Wednesday, December 2, 2009

Are your thoughts being controlled by rocks?

This is not crazed paranoia talking. Really. My Latin prof. in college pointed out that the root for the words "calculate" and "calculus" was the Latin word for "rock," presumably because piles of stones were used as markers in accounting. (Not, I suppose, at all unlike the beads on an abacus or Incan "talking knots.")

Understand that I have a huge respect for the power of numbers in giving our human undertakings a precision that makes our whiz-bang-gee-whiz-gizmo age possible. That being said, from time to time I find myself scratching my head over how numbers--meaning counts--meaning, ultimately, piles of counting-rocks--can drive human behavior.

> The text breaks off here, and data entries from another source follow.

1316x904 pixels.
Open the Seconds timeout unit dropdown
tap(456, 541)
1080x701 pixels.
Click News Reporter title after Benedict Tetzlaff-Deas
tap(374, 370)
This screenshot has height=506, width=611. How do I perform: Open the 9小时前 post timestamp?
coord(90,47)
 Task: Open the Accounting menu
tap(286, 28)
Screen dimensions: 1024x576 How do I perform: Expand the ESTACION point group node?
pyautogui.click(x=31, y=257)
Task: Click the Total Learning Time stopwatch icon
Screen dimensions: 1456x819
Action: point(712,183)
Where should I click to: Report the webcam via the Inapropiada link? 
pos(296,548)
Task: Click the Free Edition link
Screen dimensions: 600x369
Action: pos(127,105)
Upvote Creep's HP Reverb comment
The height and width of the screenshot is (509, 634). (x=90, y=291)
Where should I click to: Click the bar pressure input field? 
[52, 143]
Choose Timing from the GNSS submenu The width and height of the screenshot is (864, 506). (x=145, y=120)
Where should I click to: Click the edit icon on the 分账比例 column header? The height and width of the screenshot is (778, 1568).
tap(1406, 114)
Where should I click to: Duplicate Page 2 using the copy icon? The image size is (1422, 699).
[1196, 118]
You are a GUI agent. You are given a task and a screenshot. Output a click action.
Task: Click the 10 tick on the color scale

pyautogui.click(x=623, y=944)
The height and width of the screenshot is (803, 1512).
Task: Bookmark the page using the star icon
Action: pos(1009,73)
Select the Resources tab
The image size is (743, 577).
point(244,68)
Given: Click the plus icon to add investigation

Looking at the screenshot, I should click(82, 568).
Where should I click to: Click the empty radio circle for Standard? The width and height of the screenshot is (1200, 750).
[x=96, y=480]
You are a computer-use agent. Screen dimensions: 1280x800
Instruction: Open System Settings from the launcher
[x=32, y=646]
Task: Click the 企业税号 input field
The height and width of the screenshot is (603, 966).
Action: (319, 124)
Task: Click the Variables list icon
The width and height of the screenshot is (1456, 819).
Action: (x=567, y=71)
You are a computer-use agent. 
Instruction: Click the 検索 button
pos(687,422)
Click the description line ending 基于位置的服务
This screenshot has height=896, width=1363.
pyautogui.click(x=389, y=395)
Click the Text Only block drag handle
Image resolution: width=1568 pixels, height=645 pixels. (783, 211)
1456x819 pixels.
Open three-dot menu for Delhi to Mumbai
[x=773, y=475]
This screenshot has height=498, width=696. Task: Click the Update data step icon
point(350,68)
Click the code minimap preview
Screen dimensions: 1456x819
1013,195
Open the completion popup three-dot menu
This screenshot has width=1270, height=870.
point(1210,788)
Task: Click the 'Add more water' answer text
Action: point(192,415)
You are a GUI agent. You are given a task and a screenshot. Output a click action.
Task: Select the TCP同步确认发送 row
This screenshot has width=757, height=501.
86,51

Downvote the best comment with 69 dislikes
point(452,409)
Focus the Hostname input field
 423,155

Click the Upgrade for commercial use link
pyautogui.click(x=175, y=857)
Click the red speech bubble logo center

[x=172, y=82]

Two cases-in-point from tonight:
  1. Me at the gym, on the elliptical machine with the wonky heart rate monitor which varied between 64 and 170. But I couldn't stop checking it anyway.
  2. My husband snagging a pack of Thin Mints Girl Scout Cookies, and backtracking up the stairs as if to return them to their box after I called, "Forty calories apiece, by the way." As if the number somehow made them even more nutritionally toxic.
But what's even more mind-boggling to me is the tenacity with which people choose to latch upon a number--never mind how many corrections to the metrics come along to adjust reality. Songs are now 99 cents. So are iPhone apps. The bank bailout would set us back $700 billion. Recall that invading Iraq would be a $60 billion--chump change by comparison. Or maybe you're old enough to remember when gas cracked a buck a gallon: Remember the national freakout? If not, how about the freakout at the $2/gallon price-point? That's the stuff I'm talking about. Numbers are sticky in a way that most things other than bumper-sticker slogans are not. Whether they're true or not (just like bumper-sticker slogans).

All of which really, really brasses me off, given that I've taken more than my share of Math classes. Numbers are incredibly powerful--some even give a peek into the stuff of which our world (and perhaps the Universe) is made. And to see them confected and corrupted by slimy marketers and political spin-meisters makes me want to steal the batteries from their calculators and stick them into their ears just to watch their eyes light up...and not in a good way. Grrrr.

The point is, never underestimate the power of a number once it goes viral. Then it's pretty tough to crack or wear down. Rather like a rock, wouldn't you say?